Records from a dataset
============
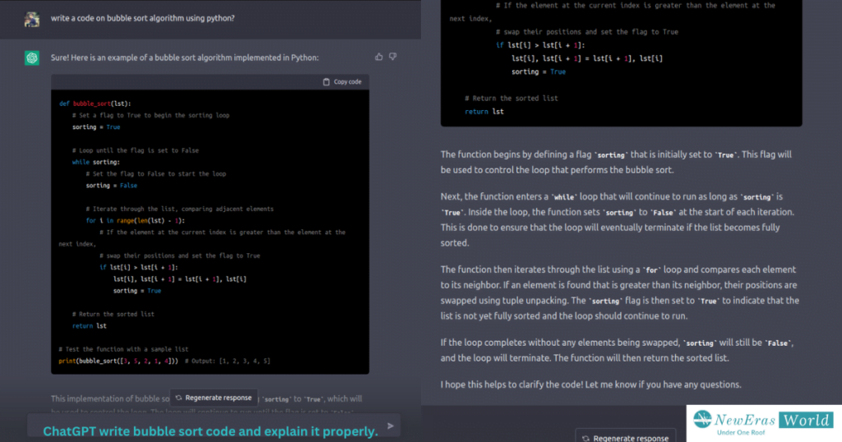Viewport: 842px width, 442px height.
Task: Click the 'def bubble_sort(lst):' line in code
Action: pyautogui.click(x=95, y=104)
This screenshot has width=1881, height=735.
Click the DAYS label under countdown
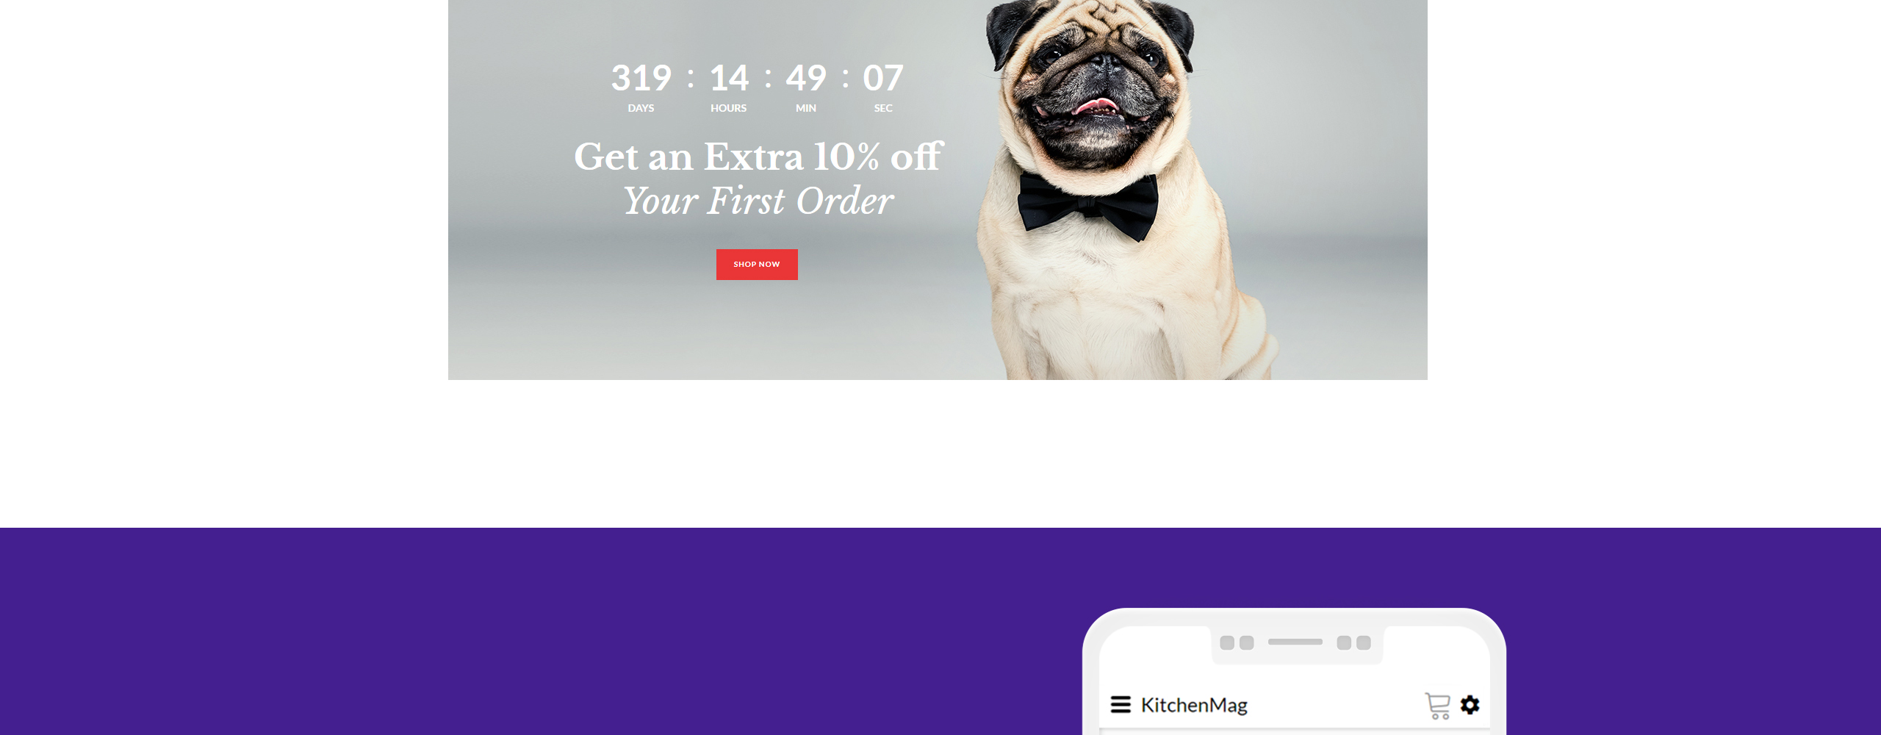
============
### Task details
From the line with "This screenshot has width=1881, height=735." to the last line above, restate each line word for word, but skip the pictures.

### Result for this exercise
This screenshot has width=1881, height=735.
Click the DAYS label under countdown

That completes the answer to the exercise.